▶ **Tasks to complete**:
1. Reproduce the stretch of the article on the Chinatown exhibition from "Power of Community is" through "value racial diversity.", word for word.
2. Who curated the exhibition described in the article on the Chinatown exhibition?

▶ **Given passage**:
After months of looking at art on our computers and gadgets, institutions throughout the Bay Area are once again welcoming visitors to experience and appreciate art in person. In that spirit, San Francisco State University’s Fine Arts Gallery’s first offering since March 2020, Power of Community: Chinatown Then and Now, prompts us to think about what community means in strained political times.
Power of Community is the first publicly accessible exhibition since the school reverted to online teaching in compliance with statewide health protocols. Working with SFSU students enrolled in the innovative ART 619 Exhibition Design course and in support of the Stop AAPI Hate coalition, curators Sharon Bliss and Kevin B. Chen conceived of the exhibition as a welcoming gesture to visitors from the campus community and beyond and, most importantly, a clear signal that both the gallery and the college value racial diversity.

(Lines on where targets appear)
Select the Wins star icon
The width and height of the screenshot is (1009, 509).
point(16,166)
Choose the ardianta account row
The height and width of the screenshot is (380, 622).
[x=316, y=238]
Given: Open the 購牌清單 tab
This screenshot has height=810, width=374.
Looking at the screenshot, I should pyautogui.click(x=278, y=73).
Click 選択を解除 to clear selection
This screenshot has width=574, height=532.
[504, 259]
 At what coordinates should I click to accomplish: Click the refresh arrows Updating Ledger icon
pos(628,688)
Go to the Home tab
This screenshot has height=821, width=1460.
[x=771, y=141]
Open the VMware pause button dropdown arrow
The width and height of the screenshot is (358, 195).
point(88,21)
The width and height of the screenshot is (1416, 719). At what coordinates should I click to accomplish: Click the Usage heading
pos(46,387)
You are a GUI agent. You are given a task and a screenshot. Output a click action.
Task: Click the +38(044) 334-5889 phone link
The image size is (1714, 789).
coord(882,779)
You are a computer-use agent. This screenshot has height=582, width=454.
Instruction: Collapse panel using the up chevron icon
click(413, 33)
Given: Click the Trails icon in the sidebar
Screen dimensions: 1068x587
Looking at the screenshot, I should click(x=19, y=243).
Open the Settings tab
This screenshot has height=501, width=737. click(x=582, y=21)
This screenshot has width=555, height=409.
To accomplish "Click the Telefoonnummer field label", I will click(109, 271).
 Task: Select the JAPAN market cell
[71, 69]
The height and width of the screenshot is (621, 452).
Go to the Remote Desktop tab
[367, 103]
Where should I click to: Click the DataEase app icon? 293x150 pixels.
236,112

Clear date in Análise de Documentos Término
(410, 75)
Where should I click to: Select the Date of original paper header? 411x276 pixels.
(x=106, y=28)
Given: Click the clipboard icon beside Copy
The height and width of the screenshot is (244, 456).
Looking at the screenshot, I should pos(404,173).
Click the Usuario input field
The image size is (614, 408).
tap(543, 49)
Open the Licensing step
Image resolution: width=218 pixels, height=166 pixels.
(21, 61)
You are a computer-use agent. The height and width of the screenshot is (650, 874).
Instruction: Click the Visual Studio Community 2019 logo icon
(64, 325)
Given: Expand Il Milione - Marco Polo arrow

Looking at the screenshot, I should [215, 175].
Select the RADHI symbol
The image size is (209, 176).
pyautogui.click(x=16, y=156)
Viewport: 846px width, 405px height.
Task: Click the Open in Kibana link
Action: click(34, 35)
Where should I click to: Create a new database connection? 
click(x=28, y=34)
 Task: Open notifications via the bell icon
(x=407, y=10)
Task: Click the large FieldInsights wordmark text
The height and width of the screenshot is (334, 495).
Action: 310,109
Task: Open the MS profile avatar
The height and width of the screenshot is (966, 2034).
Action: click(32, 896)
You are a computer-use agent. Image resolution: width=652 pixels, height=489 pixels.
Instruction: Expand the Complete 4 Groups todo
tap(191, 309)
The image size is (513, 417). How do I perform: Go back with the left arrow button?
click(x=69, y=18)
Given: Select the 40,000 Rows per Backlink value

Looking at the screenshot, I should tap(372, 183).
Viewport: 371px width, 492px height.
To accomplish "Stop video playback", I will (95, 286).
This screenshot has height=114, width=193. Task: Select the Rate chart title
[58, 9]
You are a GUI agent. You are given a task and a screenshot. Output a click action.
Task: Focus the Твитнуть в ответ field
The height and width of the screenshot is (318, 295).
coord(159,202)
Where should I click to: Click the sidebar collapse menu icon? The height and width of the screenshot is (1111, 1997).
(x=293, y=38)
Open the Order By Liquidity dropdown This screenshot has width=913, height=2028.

▶ **Answers per task**:
1.
Power of Community is the first publicly accessible exhibition since the school reverted to online teaching in compliance with statewide health protocols. Working with SFSU students enrolled in the innovative ART 619 Exhibition Design course and in support of the Stop AAPI Hate coalition, curators Sharon Bliss and Kevin B. Chen conceived of the exhibition as a welcoming gesture to visitors from the campus community and beyond and, most importantly, a clear signal that both the gallery and the college value racial diversity.

2. Sharon Bliss and Kevin B. Chen